Quest data dump raises new concerns about whether COVID data is under-reported
For months, Florida officials have used test results as the foundation on which it has built a response to the coronavirus pandemic, but the revelation Tuesday that a lab that has supplied 22% of all of the test results has been withholding results for months has raised new concerns about whether the state has been under-reporting its data.
“It’s rank incompetence on the state and federal level,’’ said Miami Beach Mayor Dan Gelber after the Florida Department of Health announced it had severed ties to Quest Diagnostics because the laboratory violated state law and failed to report nearly 75,000 coronavirus tests. “No national testing program and absurd turnaround times on the state level means we are flying blind.”
Miami-Dade County has been the epicenter of Florida’s coronavirus crisis, and elected officials have relied on data compiled by the state and reported by private labs, many of them with state and federal contracts, to produce a real-time picture of how widespread the infection is in their communities.
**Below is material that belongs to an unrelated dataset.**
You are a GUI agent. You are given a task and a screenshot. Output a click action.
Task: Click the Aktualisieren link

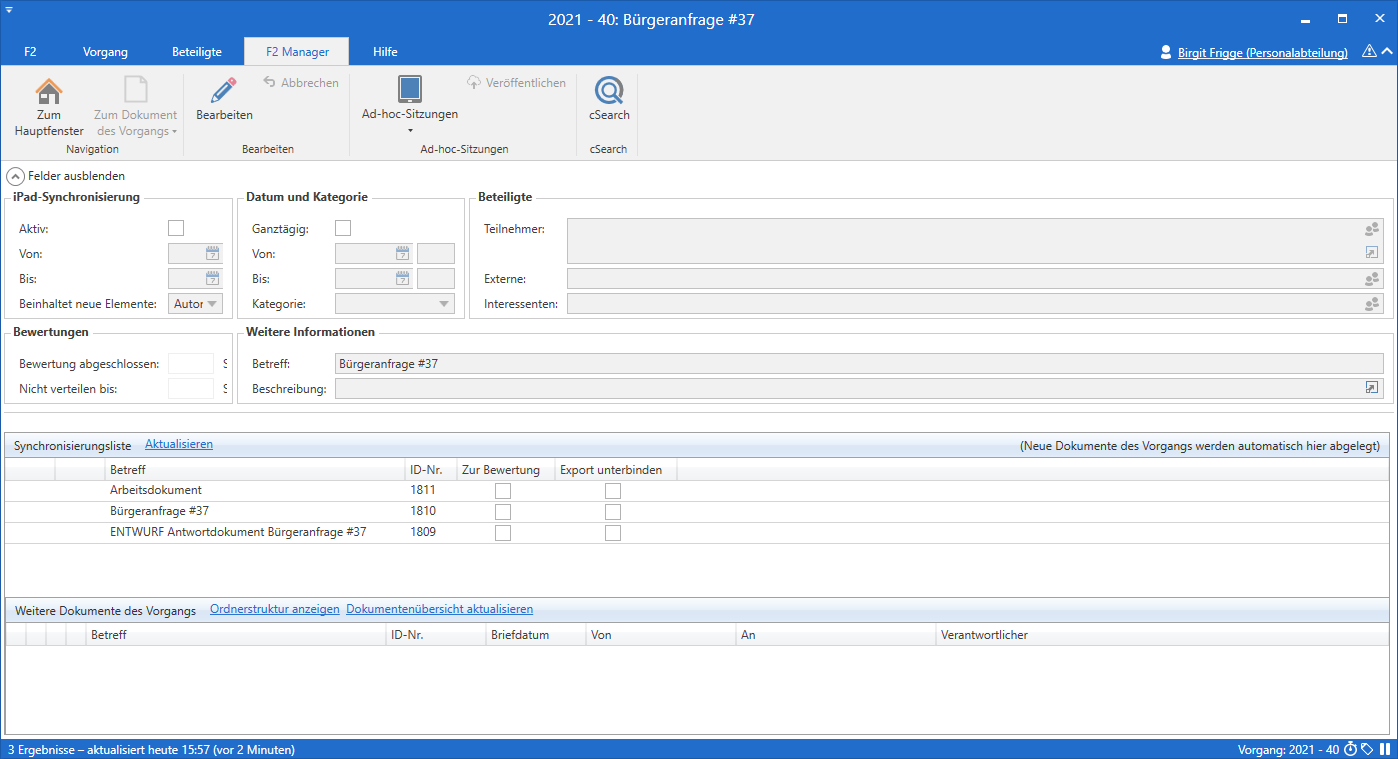click(179, 444)
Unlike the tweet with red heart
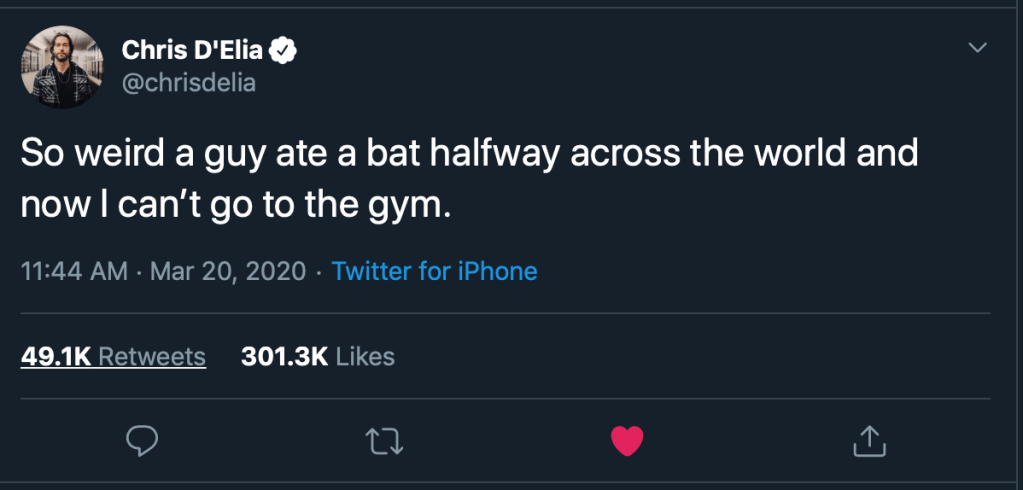This screenshot has width=1023, height=490. (x=626, y=439)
For months, the Miami Herald and other news organizations have asked the Department of Health to be transparent about its testing backlog, as absent data could obscure the pandemic’s size and hamper efforts to decide when it’s safe to loosen restrictions.
Although the state pays the private labs for the services, and private labs complete more than 90% of Florida’s tests, the governor and state health officials never required private labs to report the backlog.
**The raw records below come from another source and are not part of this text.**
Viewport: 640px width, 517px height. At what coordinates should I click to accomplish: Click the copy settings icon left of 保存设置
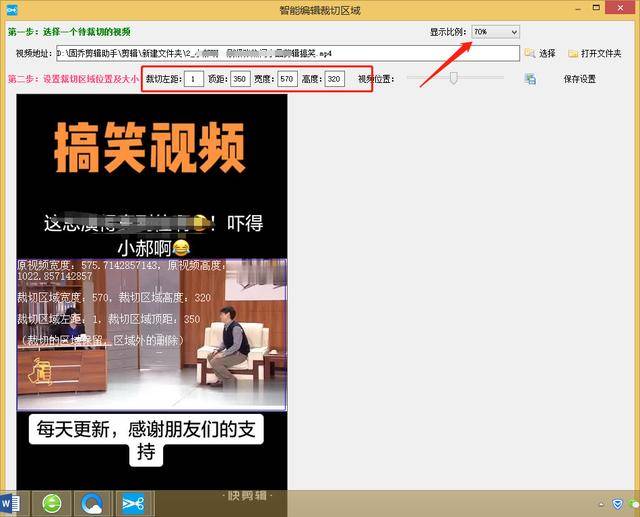530,79
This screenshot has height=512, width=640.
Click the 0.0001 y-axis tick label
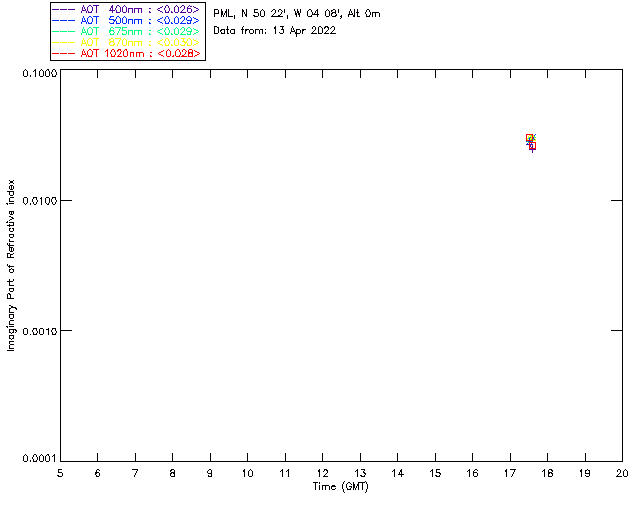40,459

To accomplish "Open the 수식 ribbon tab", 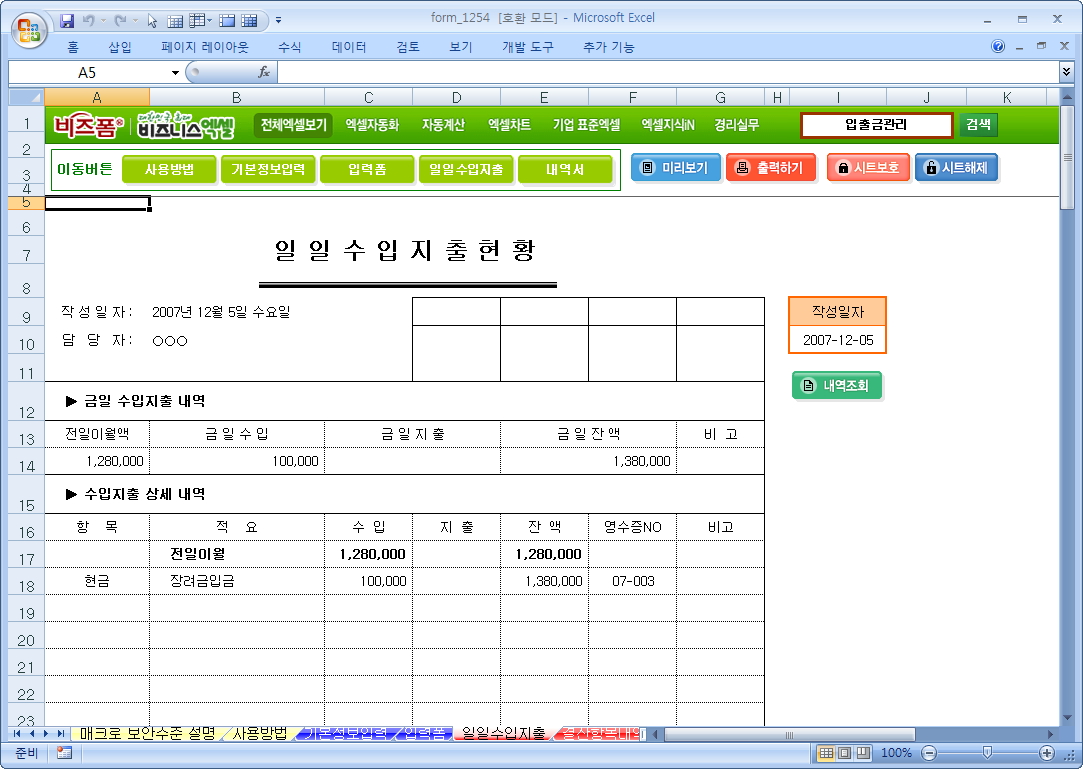I will coord(290,47).
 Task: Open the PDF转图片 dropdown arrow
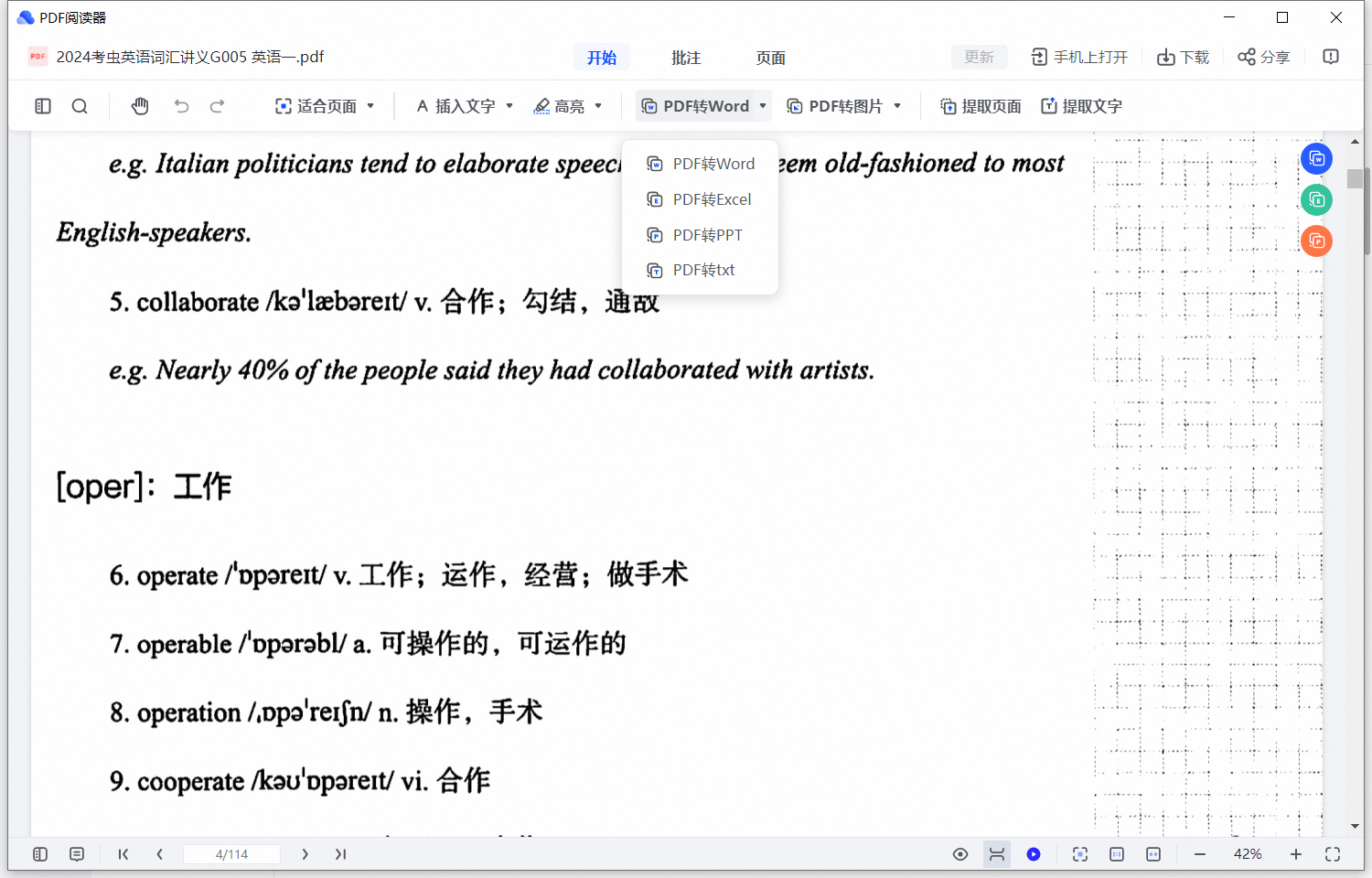pos(897,105)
“This is the most egregious dump we have had,’‘ DeSantis said Tuesday at a media event in Jacksonville.
He said that Quest, which has conducted 1.4 million of the 6.4 million COVID-19 tests in Florida, has had some of the worst backlogs. DeSantis lamented how local officials were relying on the information to make decisions.
“This is not the way a lot of this information was designed to be used,’’ DeSantis said.
“We do want data but some of this data is just flawed,’‘ he said. “The problem is when you’re sloppy with it, it ends up impacting people’s lives and, again, it shouldn’t be that way.”
There were other data delays
This isn’t the first time DeSantis has complained about an unexpected spike in test results because of a data dump from the testing companies.
Three weeks ago, the Department of Health announced that Niznik Labs of Miami Gardens reported more than 4,000 case results that dated as far back as June 23, skewing the data in the Aug. 12 report.
In May, a spike of about 550 cases of COVID-19 in Miami-Dade County was blamed on a backlog of three-week-old test results from an undisclosed testing site.
And in Bradenton, after delays with test results at a state-run lab at a Home Depot, the state stopped using Quest and began using Mako Medical labs instead.
“The switch was made on July 20 to provide faster results for those being tested at our site, which is always a priority of the state,’’ Florida Division of Emergency Management spokesperson Jason Mahon told the Bradenton Herald in late July.
On Tuesday, Mahon said that Quest Diagnostics “was only being utilized at a limited number of state-supported sites” and would be replaced with other lab providers.
He said the state uses several labs at more than 60 state-supported testing sites, “and we have no concerns with transitioning the few sites that utilized Quest to labs that will be able to step in and provide COVID-19 testing while meeting expectations and following Florida law.”
Tougher regulations coming
Molly McKinstry, a deputy secretary at the Agency for Health Care Administration, said Tuesday that the federal government is now drafting regulations that increase the penalties for failing to report test results in a timely fashion.
The regulations will apply to private testing labs, healthcare facilities that use point-of-care devices as well as hospital labs, and are likely to include new penalties for failure to report results in a timely fashion, she said in Tuesday phone call with hospital officials.
“Please make sure that that reporting is happening timely to the Department of Health,’’ McKinstry said. “It’s incredibly important to monitor the impact of cases in our state, among other things.”
However, it is unclear how much longer the state will be using its state-supported testing sites. DeSantis on Monday indicated he is shifting strategies and is now discouraging people who have no symptoms from getting tested.
Meanwhile, Gelber, a former state legislator, is frustrated that the state has not established a more reliable testing program.
“Obviously discounting these tests creates its own skewing of the true test results whatever they may be,’’ he told the Herald/Times. “If people are upset that our economy has been unable to reopen as fully as it should, the blame falls squarely on those responsible for assembling this inept response.”
Jessica DeLeon of the Bradenton Herald, Daniel Chang of the Miami Herald, and The News Service of Florida contributed to this report.